## Objective
Copy the records word for word, beginning with the line that contains "This screenshot has width=694, height=424." and continuing through the end of the records, and leave the pictures out.

[Word and element pointing records]
>>
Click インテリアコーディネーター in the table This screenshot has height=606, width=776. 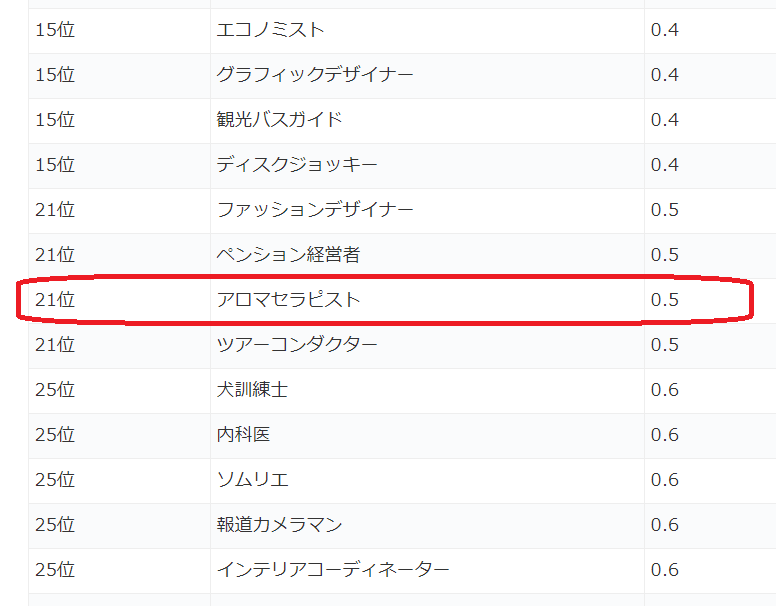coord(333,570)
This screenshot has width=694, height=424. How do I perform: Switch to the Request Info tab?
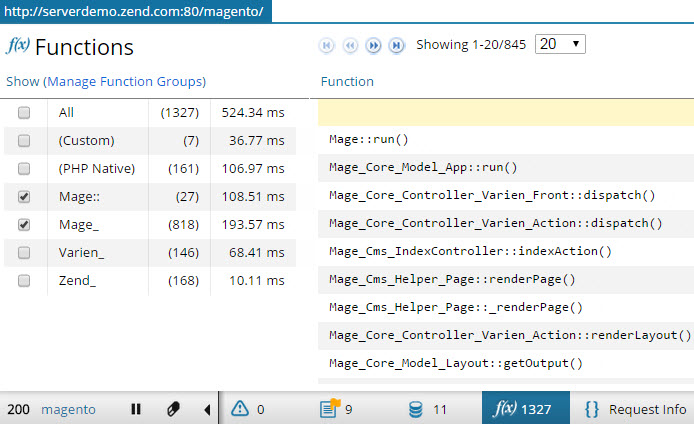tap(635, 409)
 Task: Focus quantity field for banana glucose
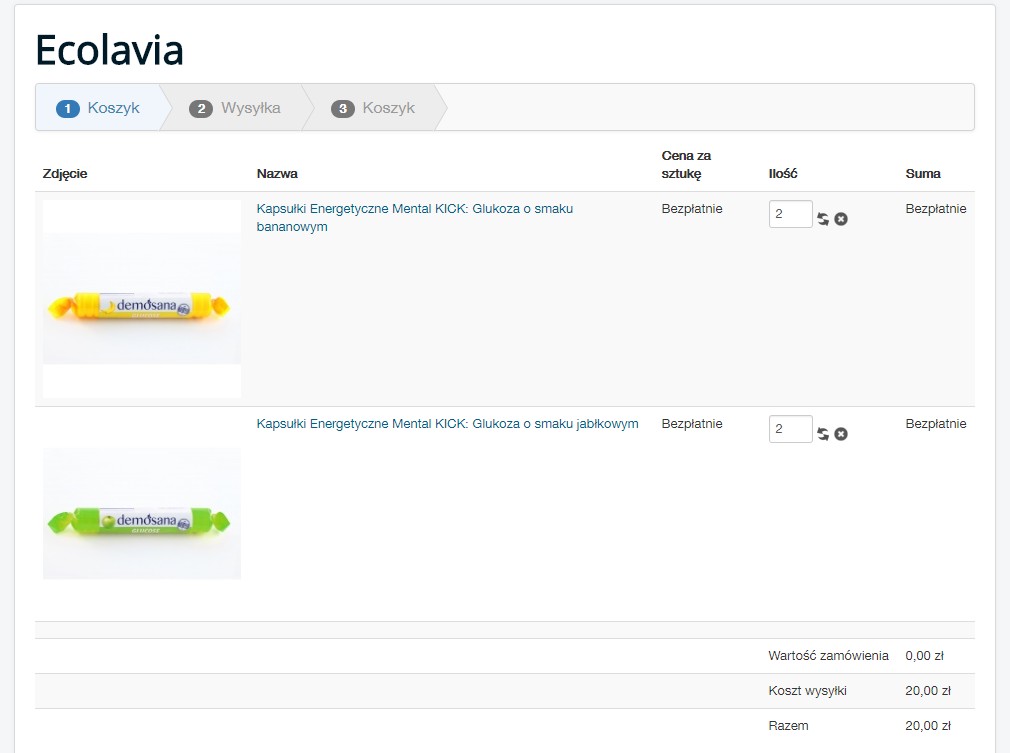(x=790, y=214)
<<
## Exercise solution
This screenshot has width=694, height=424. How do I perform: Switch to the Request Info tab?
tap(635, 409)
 Task: Focus quantity field for banana glucose
(x=790, y=214)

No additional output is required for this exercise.